SiX has done away with the model legislation library that Democratic lawmakers used to be able to consult. “It was not a good approach because we would have folks take legislation — take this shortcut — and then they would introduce legislation that was two years behind where their state is. Or they would introduce something [with a] provision for access that didn’t consider an entire community didn’t have it.”
It’s a approach predicated on the idea of building consensus and creating buy-in from as many constituencies as possible and ensuring no one group is harmed by any particular policy. And it is decidedly not the raw-power warpath Republicans took on their way to dominating at the state level.
Ulibarri and his co-executive director, Neha Patel, understand that some may wonder if that puts Democrats at a disadvantage, especially today, with the stakes so high for women around the country. But they stand firmly behind the approach. “There is no silver bullet, you have to do the hard work of democracy,” Ulibarri says.
In November, Democrats fell short of majorities they would have needed to codify Roe at the federal level, but for the first time in many years there was good news for the party at the state level. It was the first election cycle since 1934 that a sitting president didn’t lose a single legislative chamber. But that wasn’t all: Democrats flipped the Minnesota state senate and Pennsylvania state house, won control of both houses in Michigan for the first time since 1984, and minted new trifectas in Massachusetts and Maryland.

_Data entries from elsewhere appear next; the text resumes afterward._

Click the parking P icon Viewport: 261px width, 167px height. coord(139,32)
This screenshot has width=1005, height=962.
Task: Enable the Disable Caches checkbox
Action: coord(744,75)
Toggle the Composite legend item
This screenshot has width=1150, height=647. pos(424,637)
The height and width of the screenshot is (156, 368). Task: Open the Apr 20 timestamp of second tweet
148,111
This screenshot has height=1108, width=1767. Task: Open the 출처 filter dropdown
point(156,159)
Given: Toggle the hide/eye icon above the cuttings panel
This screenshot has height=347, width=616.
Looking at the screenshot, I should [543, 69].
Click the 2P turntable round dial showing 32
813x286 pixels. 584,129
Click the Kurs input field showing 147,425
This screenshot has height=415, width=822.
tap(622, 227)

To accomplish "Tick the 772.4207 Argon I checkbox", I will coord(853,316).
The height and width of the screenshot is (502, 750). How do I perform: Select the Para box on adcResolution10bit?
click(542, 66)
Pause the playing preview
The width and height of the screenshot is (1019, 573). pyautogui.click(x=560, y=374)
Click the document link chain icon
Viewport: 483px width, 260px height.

Last week, Democratic lawmakers from around the country gathered in a warren of windowless conference rooms four stories beneath a gleaming D.C. hotel-conference center complex at SiX’s first annual conference in four years to compare notes on the work they have ahead of them this next legislative session. And it’s clear that, in the absence of federal protections, there is not a one-size fits all approach for Democrats to take.
In states like Illinois, where Democrats have a wide majority and reproductive rights have been protected, lawmakers are looking for ways to support abortion providers who are relocating to the state and expand access by placing Plan B vending machines on college campuses. In Minnesota, where Democrats have a slim majority in the Senate, lawmakers are looking to change the language of an existing abortion statute that has been ruled unconstitutional, but remains on the books. And, in Florida, a state with a 15-week ban surrounded by states that ban abortion at 6 weeks, where Democratic lawmakers are in the minority, they are still looking to use their votes to expand access to Medicaid and Medicare for women and pregnant people.
All that is to say: SiX’s approach — which could be dismissed as idealistic or even naive in the abstract — is actually the only approach Democrats can take in this fractured environment. That is not much comfort to women who live in states with hostile abortion laws.
“Even when there isn’t something politically possible in terms of a bill passing, there are champions in all 50 states,” Patel says. If those people are resourced and organized, Patel says, they can start a conversation that at least introduces the idea that change is possible.
Ulibarri understands that on a fundamental level.
“I was nine when Colorado became a hate state, one of the most anti-LGBT places in the country by passing a legal right to discriminate,” he says. “As a queer kid, growing up in that environment, it was, for me, it felt impossible that I would have the life I have today… [I] did not know that marriage equality would happen. But I got to be in the Senate chamber when we passed civil unions and then became the first queer couple in Colorado to be married.”
“I’m a bit of living proof that when people step up, and they show up, and they run for office, and they fight like hell, you can live a completely impossible life.”